Steve Weisman is a lawyer, college professor, author, and one of the country’s leading experts in cybersecurity, identity theft, and scams. See Steve’s other Con Watch articles.
For many people, the promise of a job that’s easy, pays well, doesn’t require any skill, and can be done from home sounds pretty good, which may explain why people are vulnerable to job scams.
One popular scam offers to pay you to be a product tester for Amazon.
Ads soliciting people to become Amazon product testers are found on social media such as Facebook and TikTok. You are told that the job entails testing and writing reviews of products sent to you for free by Amazon. Not only will you be paid for your services, but you even get to keep the products you test. Some of these ads promise payments of as much as $1,500 per month.
What makes the scam a bit more believable is that Amazon actually does have a product testing program called Amazon Vine, where people review products that are sent to them for free, but the program is by invitation only, and it does not pay anything.
The scammers use social media and fake websites with easily counterfeited Amazon logos to trick people into applying for these phony jobs. They will use legitimate appearing domains such as amazonproducttesting.com or amazonproducttestingjobs.com.
The phony job offerings are also posted on legitimate job sites such as LinkedIn, ZipRecruiter and Monster. Legitimate job sites try to police their sites to keep such scams from appearing, but even when they do manage to identify and take down such scams, they reappear like a game of whack-a-mole.
Some of the scams ask for payments of $50 to sign up for the program. Even if you’re not asked for an application fee, you still end up providing sensitive personal information such as your Social Security number, which can then be used to steal your identity.
This is an easy scam to avoid simply by understanding that Amazon does not pay anyone to test their products, and their non-paid product review program is by invitation only. Anyone else promoting an Amazon testing and review program is a fraud.
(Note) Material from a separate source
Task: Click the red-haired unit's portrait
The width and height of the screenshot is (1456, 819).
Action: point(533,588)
Another type of job scam takes advantage of the reputation of legitimate professional networking sites. LinkedIn is the world’s largest professional network and as such, has long been attractive to scammers seeking to piggy-back on the site’s good reputation. Recently, the number of job scams on LinkedIn has increased dramatically.
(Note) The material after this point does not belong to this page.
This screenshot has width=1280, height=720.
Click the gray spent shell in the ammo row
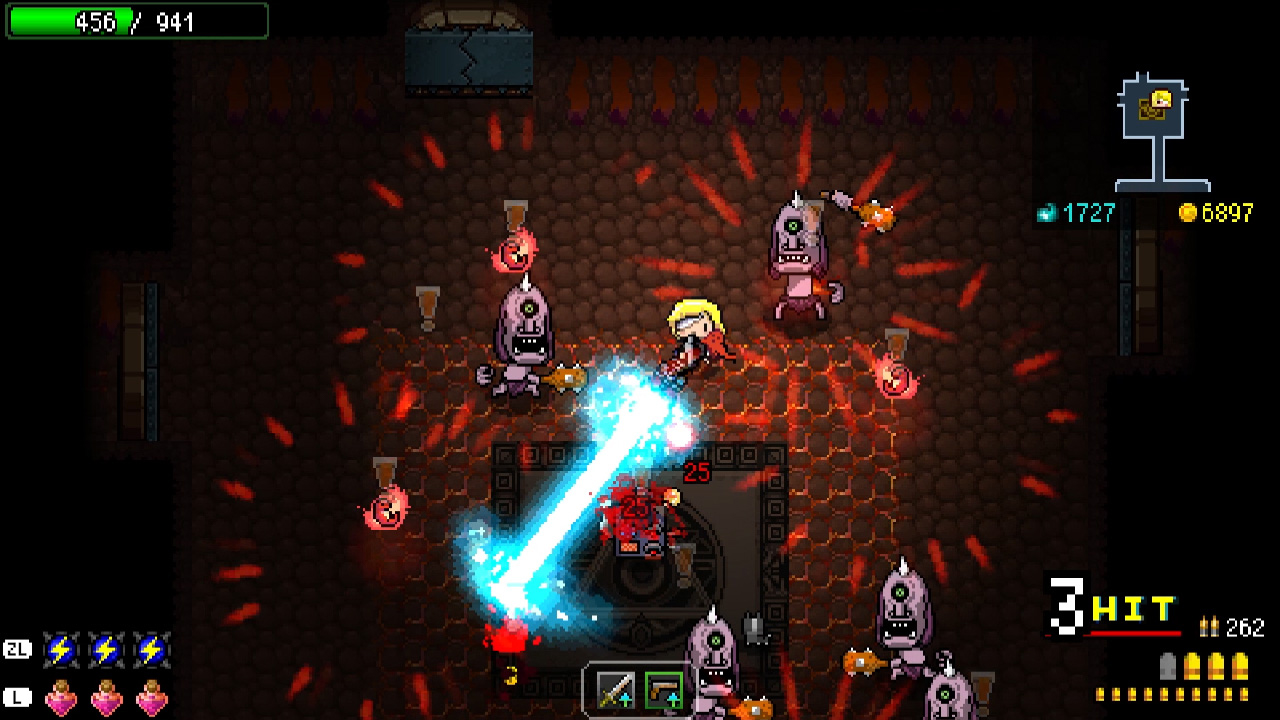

One recent development is scammers using the name of legitimate companies to approach their victims through LinkedIn’s direct messaging feature. They then ask the job seekers to provide personal information on a legitimate-looking (but counterfeit) website as part of the hiring process before holding a video job interview.
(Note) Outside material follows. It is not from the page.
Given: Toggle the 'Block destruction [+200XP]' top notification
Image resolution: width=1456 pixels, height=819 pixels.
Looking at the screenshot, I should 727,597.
They may use the personal information you provided for purposes of identity theft. They also may ask for money or your credit card number to pay for background investigations or equipment for the company, which legitimate businesses do not do. In other instances, the job seeker is required to pay for equipment or training, which the scammer promises to reimburse, but of course the money is never paid back. Making the problem even worse is the use of AI to make the phony websites appear more like the real ones.
When it comes to job scams, it can be very difficult to distinguish legitimate offers from scams. Check out the website of the company supposedly offering you a job to see if the job is even listed. Make sure you are using a domain name that you have confirmed is credible and not just the one contained in an email sent to you by the scammer or an advertisement. If the job doesn’t appear on the real company’s website, it is likely a scam. It also is a good idea to confirm any job offer you might receive with the HR department of the real company before providing personal information such as your Social Security number.